Classifications

• • F—MECHANICAL ENGINEERING; LIGHTING; HEATING; WEAPONS; BLASTING
  • F04—POSITIVE - DISPLACEMENT MACHINES FOR LIQUIDS; PUMPS FOR LIQUIDS OR ELASTIC FLUIDS
  • F04B—POSITIVE-DISPLACEMENT MACHINES FOR LIQUIDS; PUMPS
  • F04B15/00—Pumps adapted to handle specific fluids, e.g. by selection of specific materials for pumps or pump parts
  • F04B15/06—Pumps adapted to handle specific fluids, e.g. by selection of specific materials for pumps or pump parts for liquids near their boiling point, e.g. under subnormal pressure
  • F04B15/08—Pumps adapted to handle specific fluids, e.g. by selection of specific materials for pumps or pump parts for liquids near their boiling point, e.g. under subnormal pressure the liquids having low boiling points
• • F—MECHANICAL ENGINEERING; LIGHTING; HEATING; WEAPONS; BLASTING
  • F04—POSITIVE - DISPLACEMENT MACHINES FOR LIQUIDS; PUMPS FOR LIQUIDS OR ELASTIC FLUIDS
  • F04B—POSITIVE-DISPLACEMENT MACHINES FOR LIQUIDS; PUMPS
  • F04B23/00—Pumping installations or systems
  • F04B23/02—Pumping installations or systems having reservoirs
• • F—MECHANICAL ENGINEERING; LIGHTING; HEATING; WEAPONS; BLASTING
  • F04—POSITIVE - DISPLACEMENT MACHINES FOR LIQUIDS; PUMPS FOR LIQUIDS OR ELASTIC FLUIDS
  • F04B—POSITIVE-DISPLACEMENT MACHINES FOR LIQUIDS; PUMPS
  • F04B49/00—Control, e.g. of pump delivery, or pump pressure of, or safety measures for, machines, pumps, or pumping installations, not otherwise provided for, or of interest apart from, groups F04B1/00 - F04B47/00
  • F04B49/06—Control using electricity
  • F04B49/065—Control using electricity and making use of computers
• • F—MECHANICAL ENGINEERING; LIGHTING; HEATING; WEAPONS; BLASTING
  • F04—POSITIVE - DISPLACEMENT MACHINES FOR LIQUIDS; PUMPS FOR LIQUIDS OR ELASTIC FLUIDS
  • F04B—POSITIVE-DISPLACEMENT MACHINES FOR LIQUIDS; PUMPS
  • F04B2205/00—Fluid parameters
  • F04B2205/01—Pressure before the pump inlet

Definitions

• the present invention relates to a pumping system for a cryogenic fluid.

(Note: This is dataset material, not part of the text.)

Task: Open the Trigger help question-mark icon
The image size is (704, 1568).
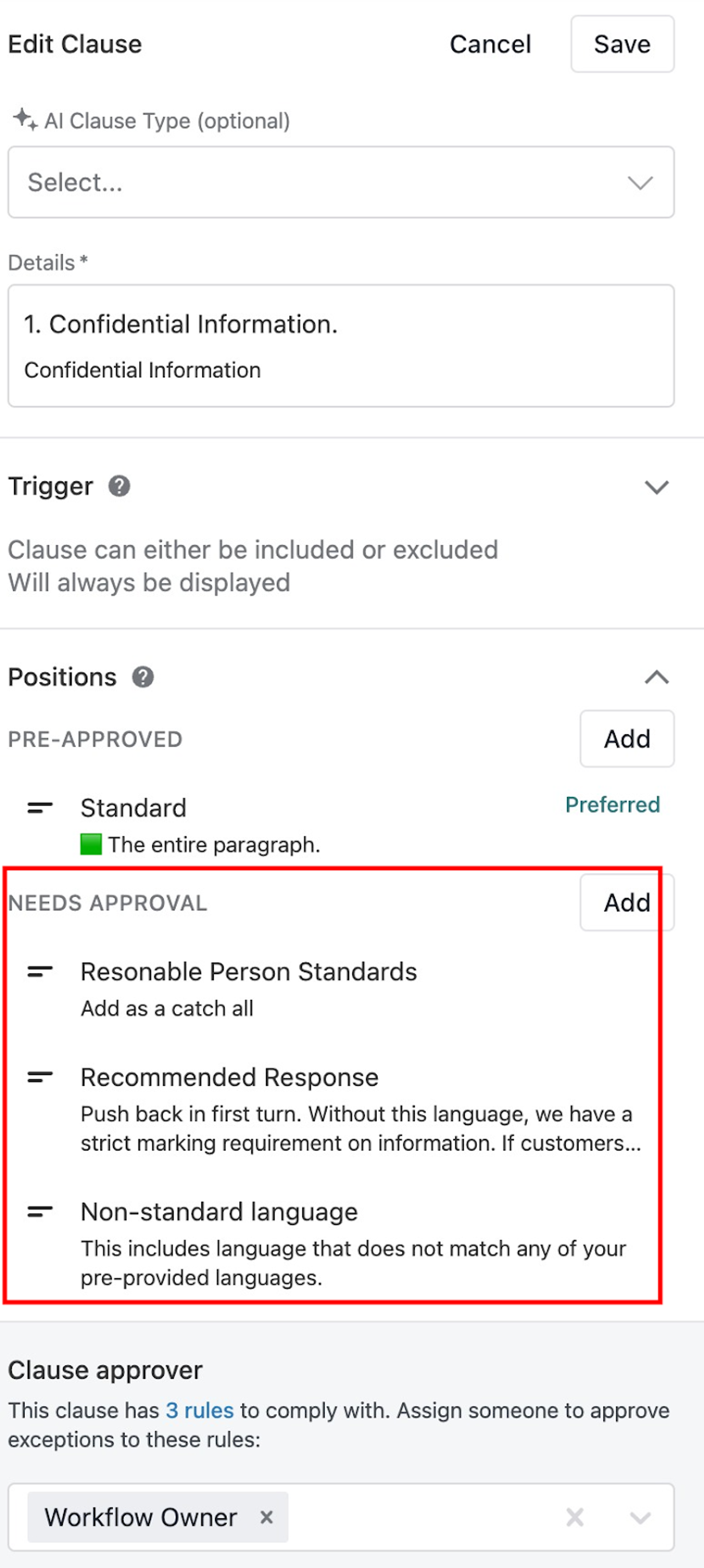Action: 119,486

• the invention finds a particularly advantageous application in the field of pumping sparse cryogenic fluids, such as hydrogen and helium, as well as their isotopes.
• sparse cryogenic fluids such as hydrogen and helium
• the generation of hydrogen under high pressure remains extremely expensive in terms of compression energy. Losses by evaporation of liquid hydrogen in a cryogenic pump can also be significant in the event that the pump is not used optimally. The reduction of these losses is an essential point to optimize the costs of obtaining hydrogen under high pressure.

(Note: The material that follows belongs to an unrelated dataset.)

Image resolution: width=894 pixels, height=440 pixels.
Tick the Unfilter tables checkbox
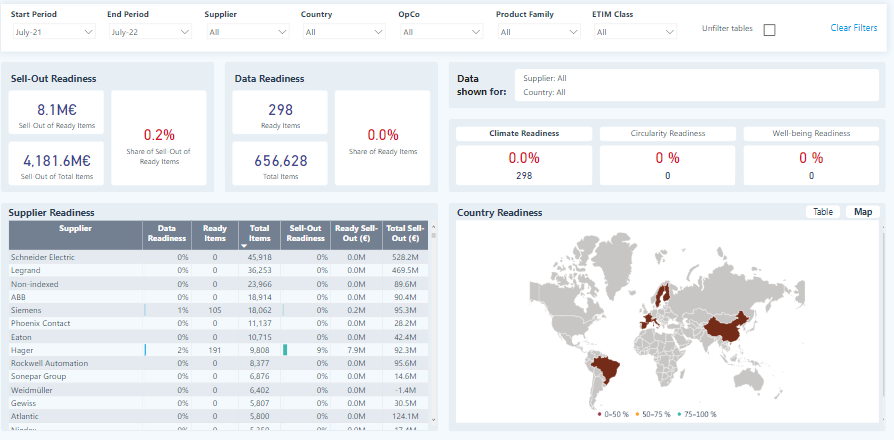(769, 30)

• cryogenic pumps in general and liquid hydrogen pumps in particular, lies in the fact that cryogenic fluids are very sparse, 70 g / 1 to 1 bar for hydrogen for example.
• This very low density has the consequence of causing a certain number of drawbacks: - on the one hand, it is impossible to provide the cryogenic pump with the required input pressure drop compensation (called NPSH for "Net Positive Suction Head ”) by a simple physical installation of the cryogenic source tank loaded on the pumping system.
• NPSH input pressure drop compensation
• an LH2 700 bar liquid hydrogen pump has an NPSH of around 250 mbar, which corresponds to a height of liquid hydrogen of 35 m.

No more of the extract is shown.